Tone arm resonance and cartridge compliance: How do they interact??


I read many years ago about the importance of tonearm resonance. How does that affect sound quality, and also cartridge compliance  How do you determine tonearm /cartridge compatibility??


Thanks,

S.J.

sunnyjim
lewm, I agree and disagree with different parts of your statement. Rather than cut and paste a text on mechanical amplifiers and resonance, please tell me how adding weight at the headshell is beneficial to the resonance of the lever?

I agree that increasing the mass of the lever (arm tube) will dampen a mechanical amplifier. But increasing the resistant load will have the opposite effect, decreasing stability and increasing secondary effects (hysteresis, etc.) Ideally, you would change the mass of the tonearm buy using arm tubes of differing weight and matched headshells. Some manufacturers used to do this.

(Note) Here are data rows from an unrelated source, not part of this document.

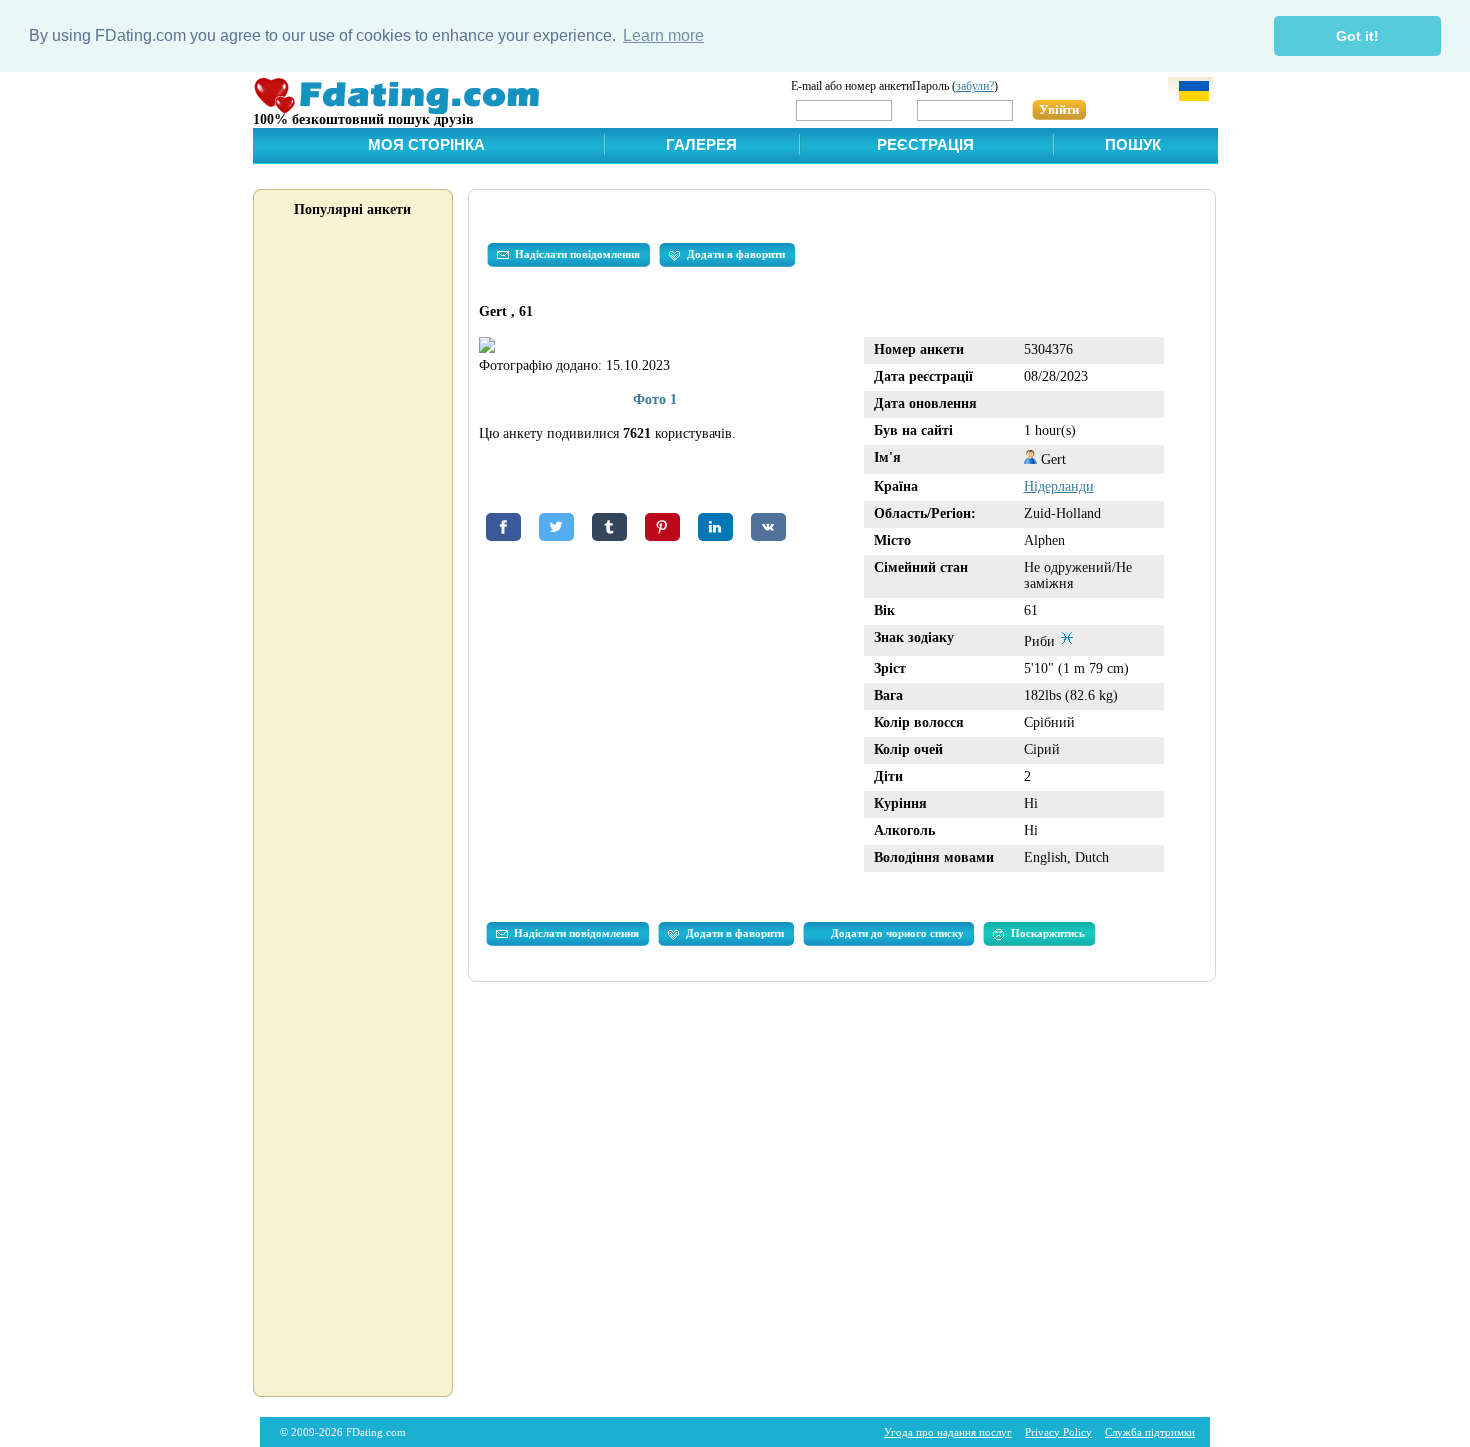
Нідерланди (1059, 486)
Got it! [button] (1357, 36)
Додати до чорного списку (897, 933)
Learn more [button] (663, 35)
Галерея (701, 144)
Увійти (1059, 109)
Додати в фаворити (736, 254)
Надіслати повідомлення (577, 254)
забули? (975, 86)
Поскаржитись (1048, 933)
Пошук (1133, 144)
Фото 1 (655, 399)
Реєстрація (925, 144)
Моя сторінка (426, 144)
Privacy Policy (1058, 1432)
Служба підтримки (1150, 1432)
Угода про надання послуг (948, 1432)
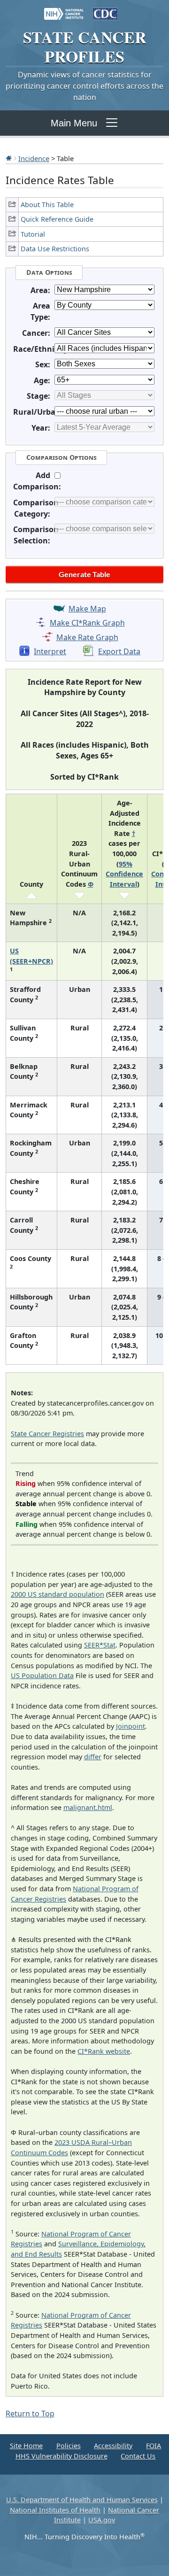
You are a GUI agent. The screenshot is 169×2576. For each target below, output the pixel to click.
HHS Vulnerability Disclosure (61, 2456)
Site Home (26, 2445)
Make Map (87, 608)
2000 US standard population (57, 1594)
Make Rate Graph (87, 637)
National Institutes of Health (55, 2510)
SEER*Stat (99, 1644)
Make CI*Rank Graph (87, 623)
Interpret (50, 651)
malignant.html (87, 1807)
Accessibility (113, 2445)
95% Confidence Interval (124, 874)
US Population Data (42, 1675)
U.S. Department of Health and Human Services (82, 2499)
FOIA (153, 2445)
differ (92, 1756)
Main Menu (74, 123)
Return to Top (30, 2413)
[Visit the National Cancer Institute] (64, 9)
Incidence (33, 158)
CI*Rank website (103, 2051)
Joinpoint (130, 1726)
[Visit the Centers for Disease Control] (105, 9)
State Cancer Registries (47, 1433)
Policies (68, 2445)
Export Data (119, 651)
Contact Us (138, 2456)
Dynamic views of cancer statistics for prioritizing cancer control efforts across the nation (84, 86)
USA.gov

If you are going to stabilizing mass to most conventional tonearms, adding it as close as possible to the pivot point will both increase stability and lower resonance.
I’ve used my Stanton 881s on my Ikeda 407 with a light headshell. And with the counterweight all the way in I can’t balance it with the dynamic balance off. When I add dynamic weight I can only add a half gram to be correct.   Even though this is wrong I agree with  @lewm  and really like how this cartridge sounds on the Ikeda than on my lighter  tonearm. My speakers do reach very low bass response and I do get some woofer pumping with this setup. My woofers face backwards so I didn’t notice at first. I don’t think this is very good for the speakers and no longer use this setup. Do you @lewm get this woofer action at all using your FR arm in this way. 
The different size counterweights are supplied so you can counterbalance different weight (mass) cartridges. You can not control resonance with different mass counterweights because once the cartridge is balanced you wind up with the same effective mass regardless of counter weight mass.
Now Raul, unless you are blind measuring resonance points with a test record is painfully easy. Your comment would leave me to believe that you have never set up a cartridge correctly.
The problem with calculations is that there is enough variation in tonearms and cartridges that the published specs may be off a little.
The record tells you what is really happening. But the resonance is not a sharp peak. It is a bell curve. The point where the cartridge starts bouncing is what you pay attention to. You know you are close when you hear the warble. Using the test record also gives you an idea of how severe the resonance point is. Some combinations barely move at the resonance point while with others the cartridge almost goes air born in which case it might have to be changed. I suspect it is a matter of damping.
Moment of inertia is different then effective mass. Longer heavier arms have higher moments of inertia. This really only creates issues following warps. If records are stored correctly very few should be significantly warped. Vacuum hold down and reflex clamping solve the problem under any circumstance. 
there is another moment - most of tonearms do have rubber gourmet or other means to isolate counterweight (s), so it has it's own resonance which can be measured.